What you will do: Without any pictures, reproduce exactly the lines running from the line containing "Instruction: Enable the" through the end of the entries.

Screenshot grounding data:
--

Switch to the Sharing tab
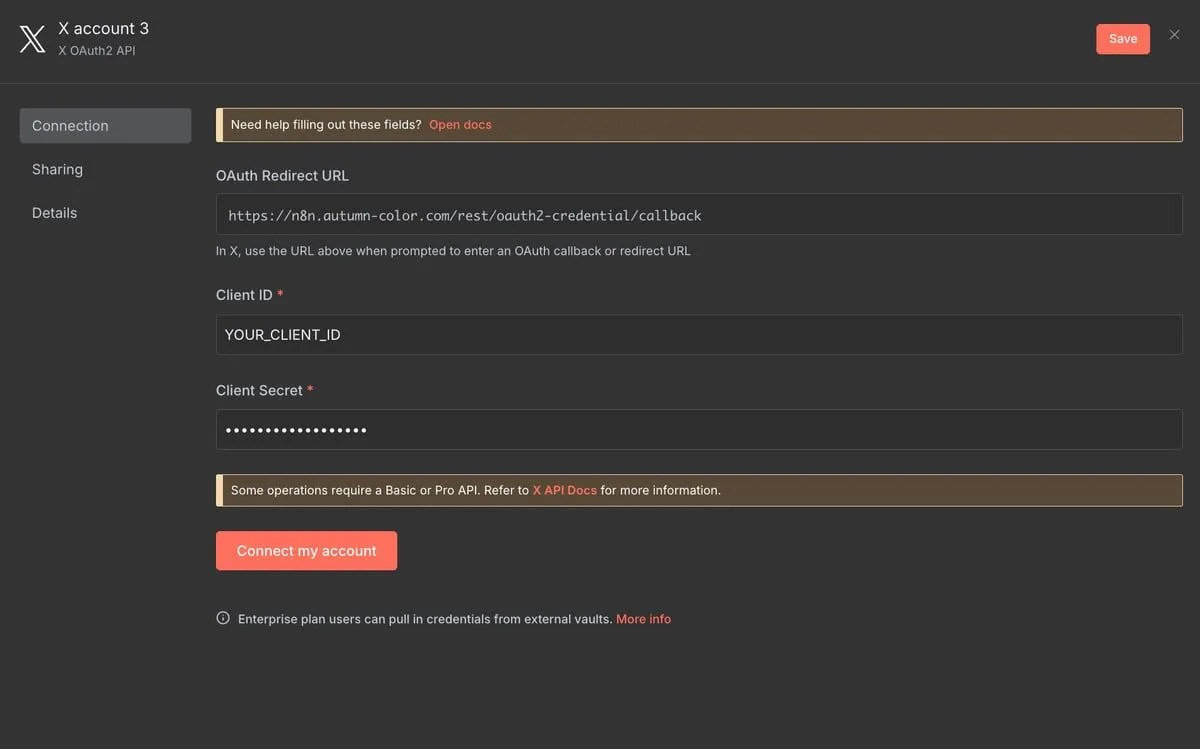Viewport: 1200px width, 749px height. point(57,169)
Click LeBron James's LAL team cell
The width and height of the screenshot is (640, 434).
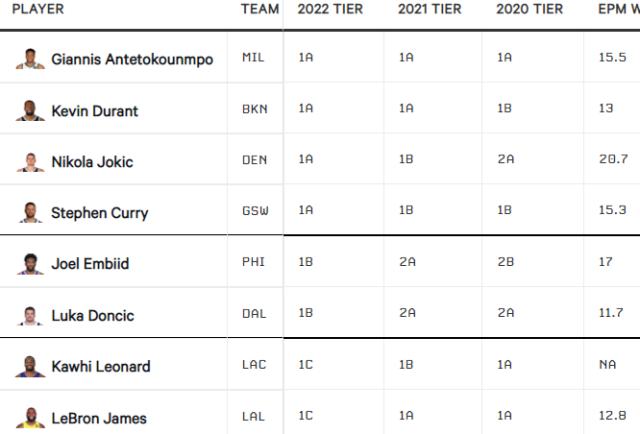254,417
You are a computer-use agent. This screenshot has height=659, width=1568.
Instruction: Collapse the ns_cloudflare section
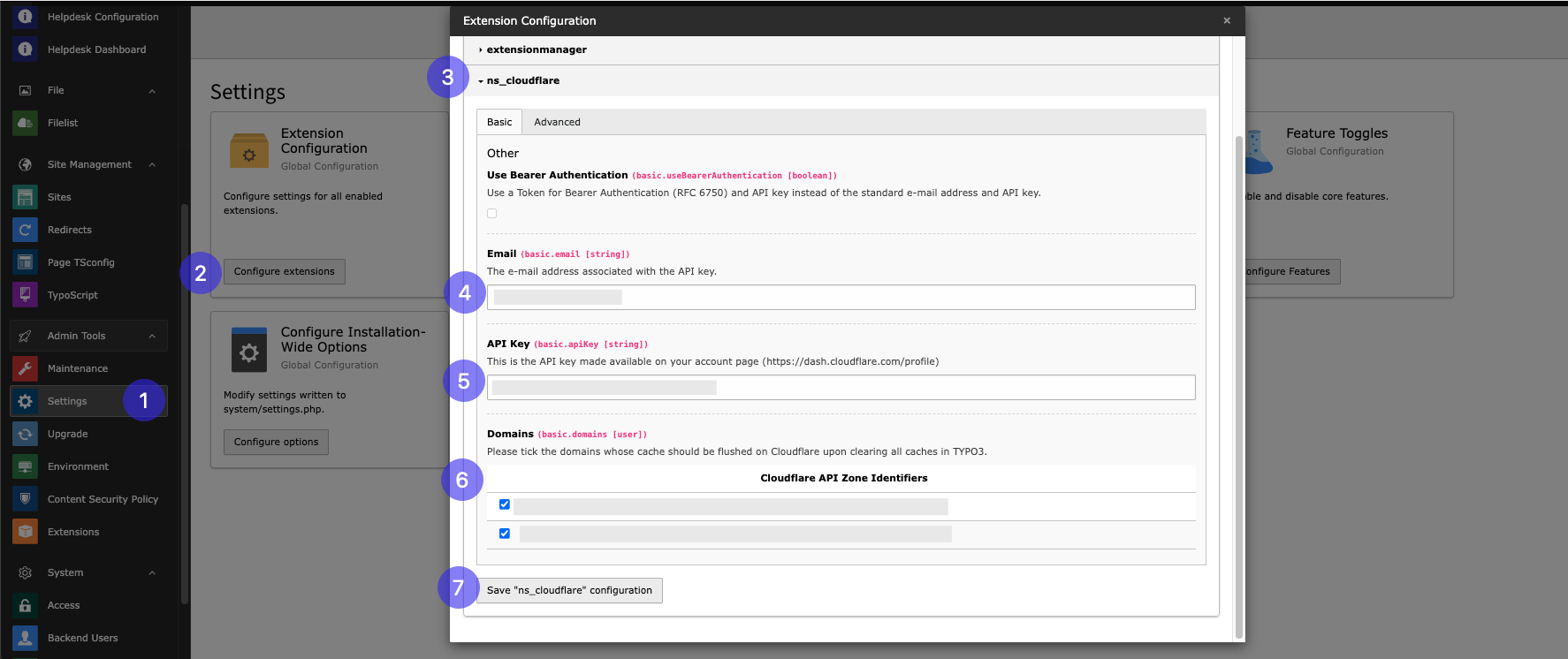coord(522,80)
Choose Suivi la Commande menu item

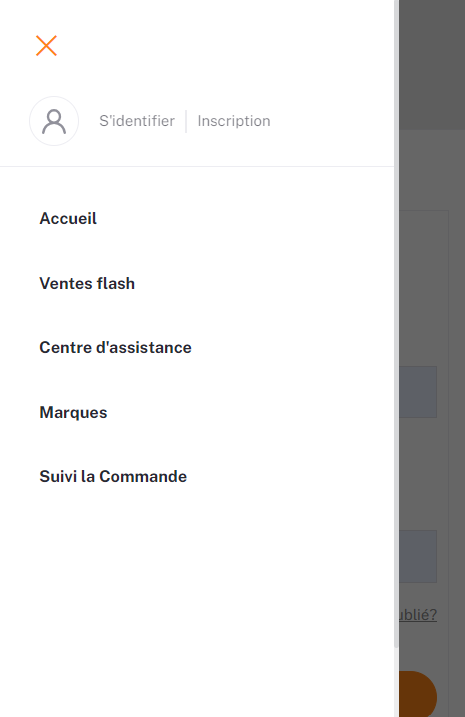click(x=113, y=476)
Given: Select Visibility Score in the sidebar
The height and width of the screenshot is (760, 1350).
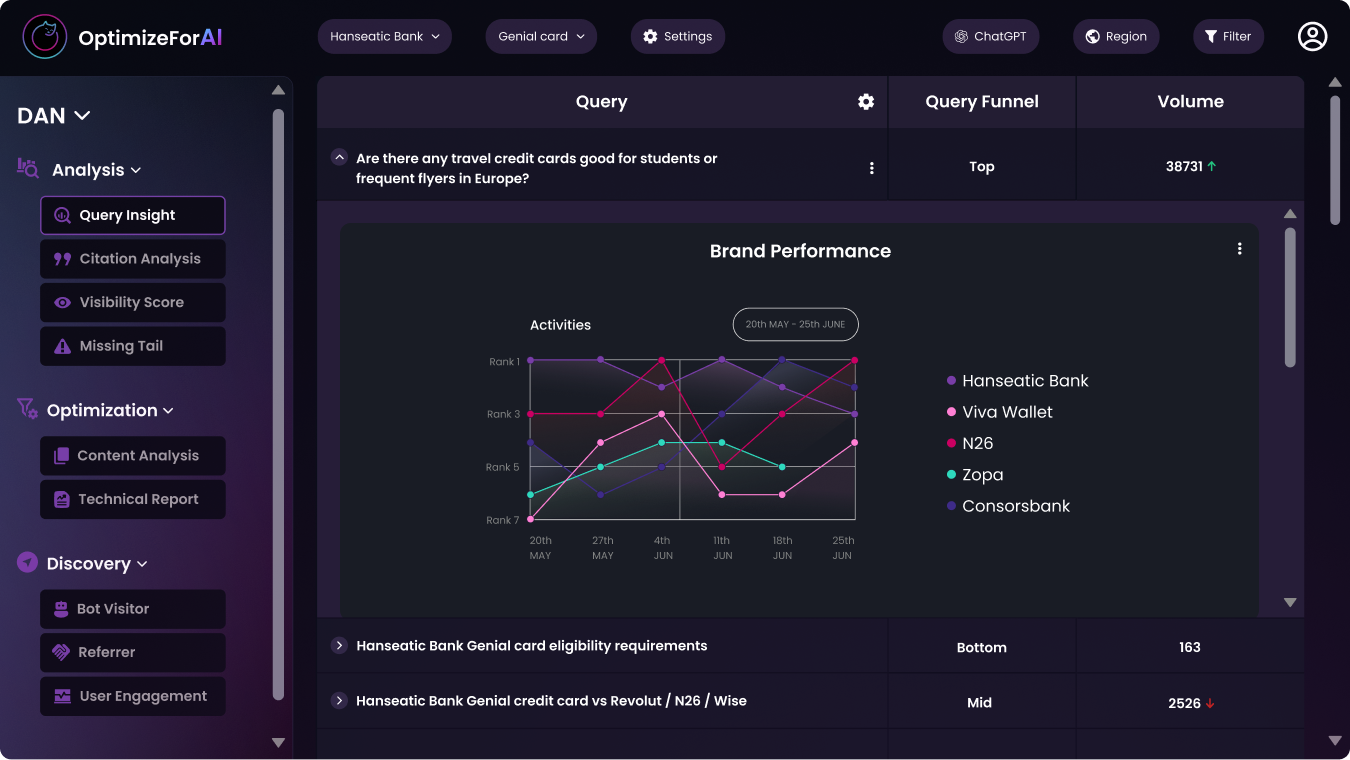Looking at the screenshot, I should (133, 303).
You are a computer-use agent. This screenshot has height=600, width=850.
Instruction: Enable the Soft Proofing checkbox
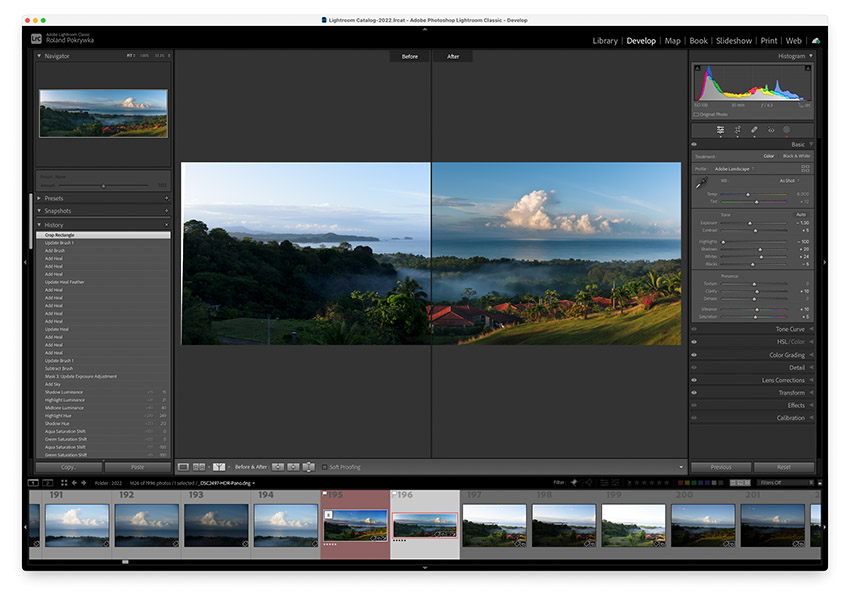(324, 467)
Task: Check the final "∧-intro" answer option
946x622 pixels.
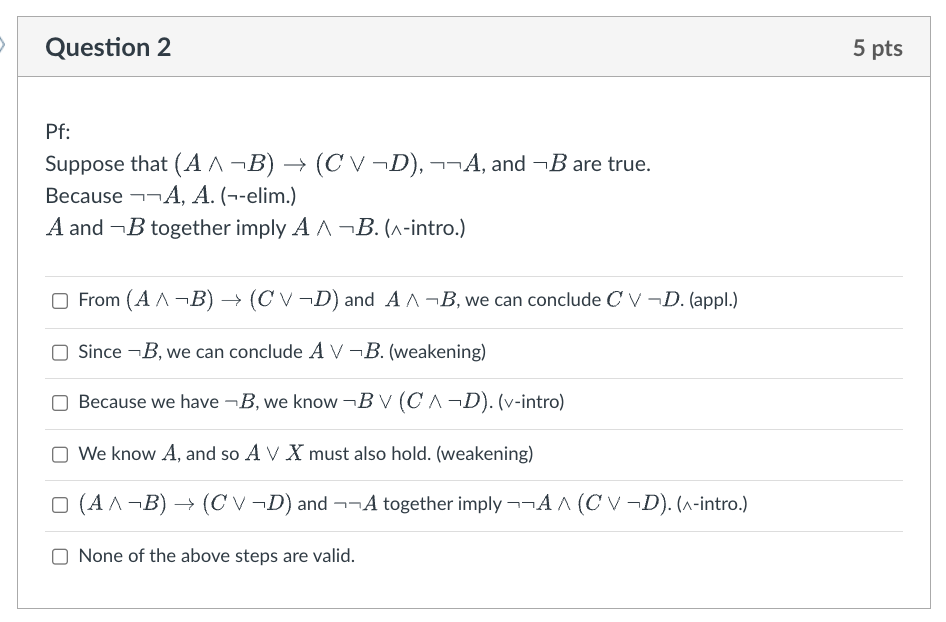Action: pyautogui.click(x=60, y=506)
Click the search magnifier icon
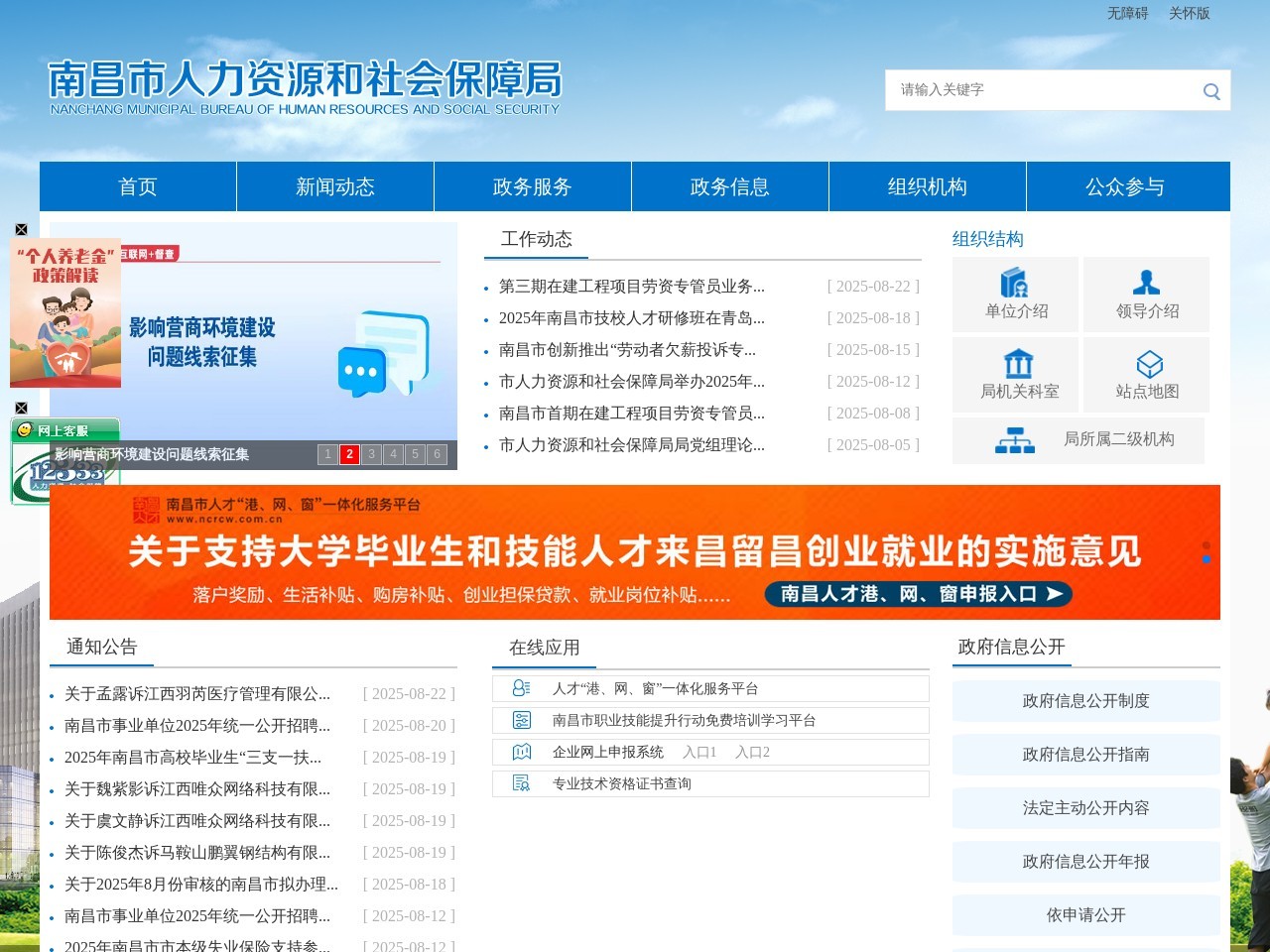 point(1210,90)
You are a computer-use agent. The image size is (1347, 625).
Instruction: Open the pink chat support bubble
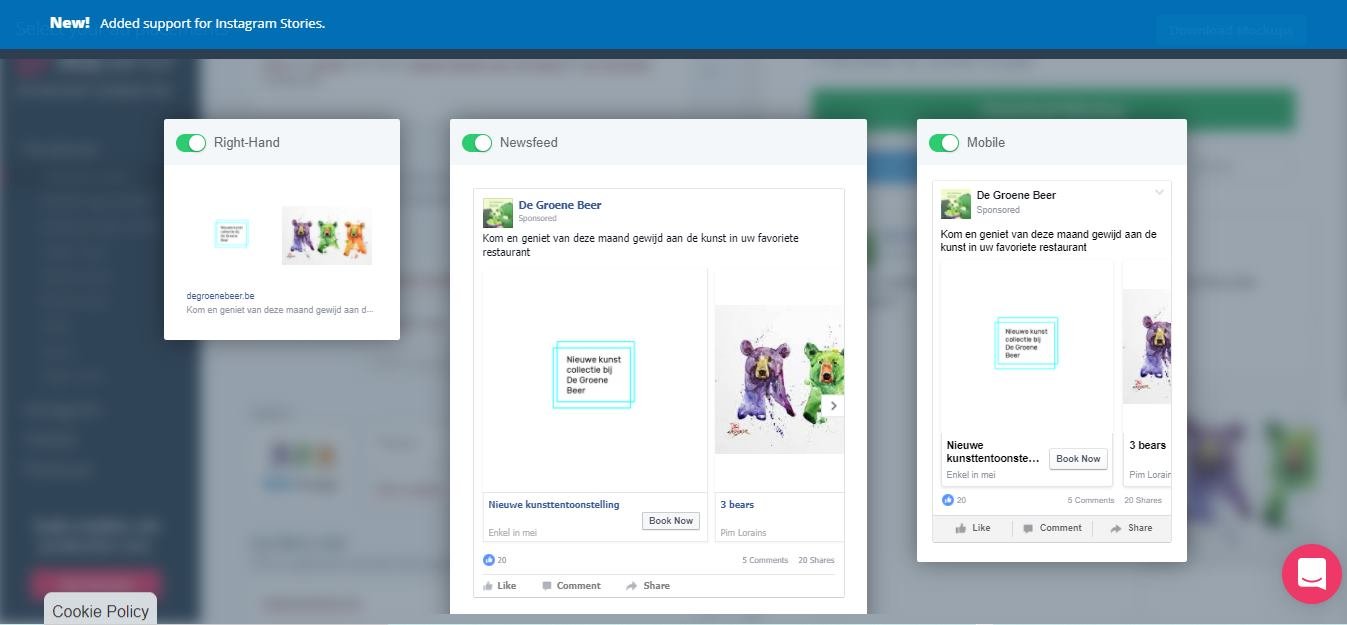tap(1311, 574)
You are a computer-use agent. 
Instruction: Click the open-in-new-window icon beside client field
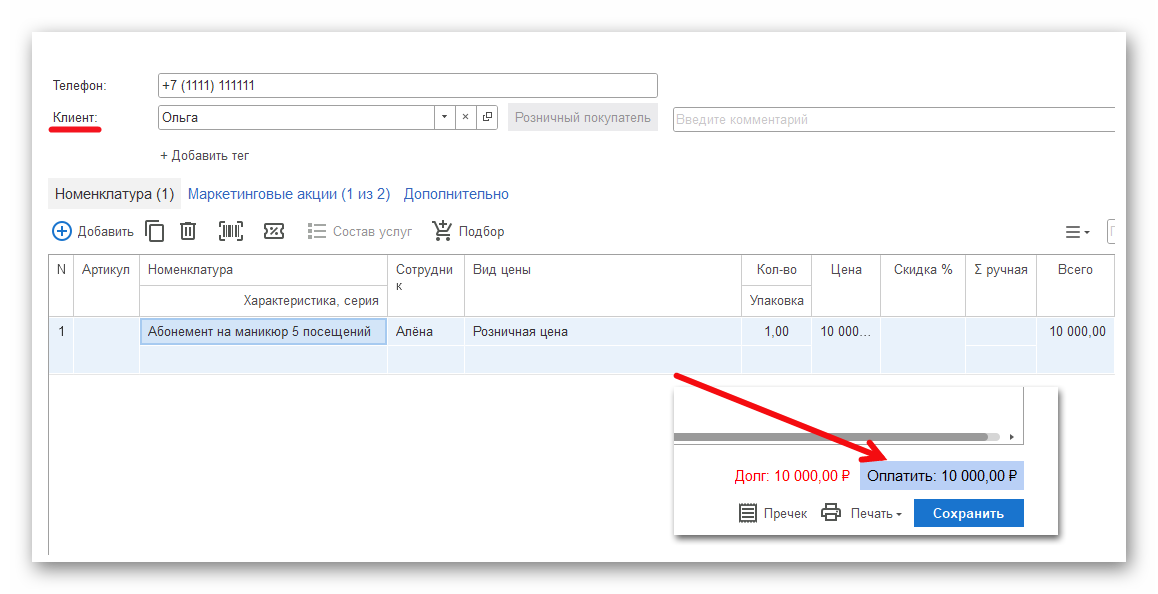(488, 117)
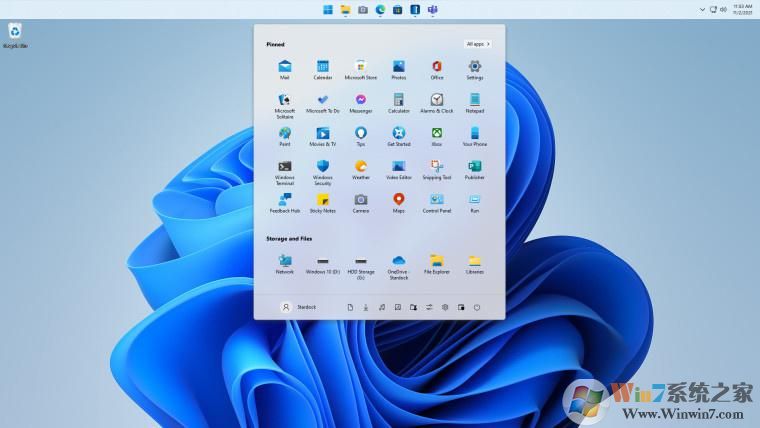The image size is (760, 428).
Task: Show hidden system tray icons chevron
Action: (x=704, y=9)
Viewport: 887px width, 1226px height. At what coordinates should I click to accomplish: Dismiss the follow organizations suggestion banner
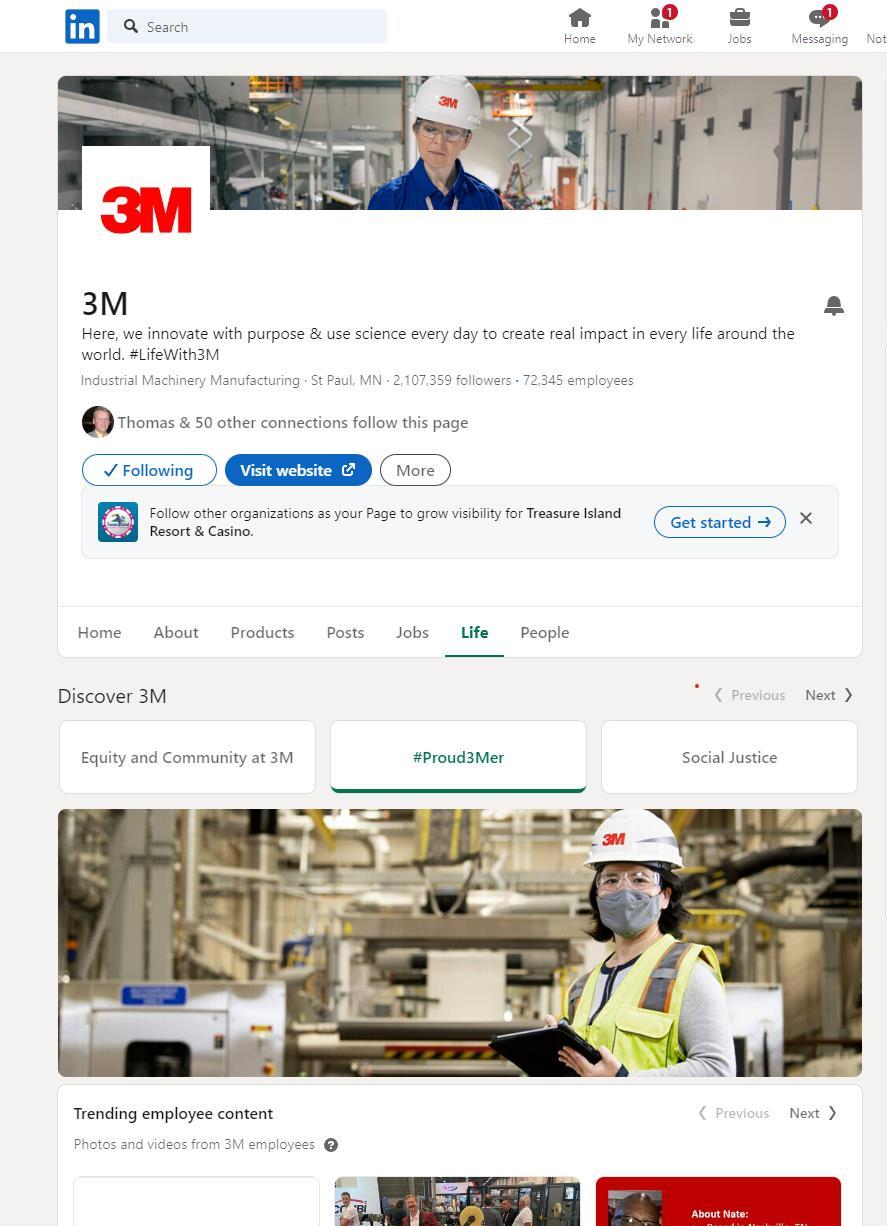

--

Output of the task:
Instruction: Enable the Soft Proofing checkbox
(324, 467)
Task: Check the final "∧-intro" answer option
946x622 pixels.
Action: pyautogui.click(x=60, y=506)
Click the search magnifier icon
 point(1210,90)
You are a computer-use agent. The image size is (1347, 625).
Instruction: Open the pink chat support bubble
tap(1311, 574)
You are a computer-use agent. 
Instruction: Click the open-in-new-window icon beside client field
(488, 117)
The image size is (760, 428).
Task: Show hidden system tray icons chevron
Action: (x=704, y=9)
Viewport: 887px width, 1226px height. At what coordinates should I click to accomplish: Dismiss the follow organizations suggestion banner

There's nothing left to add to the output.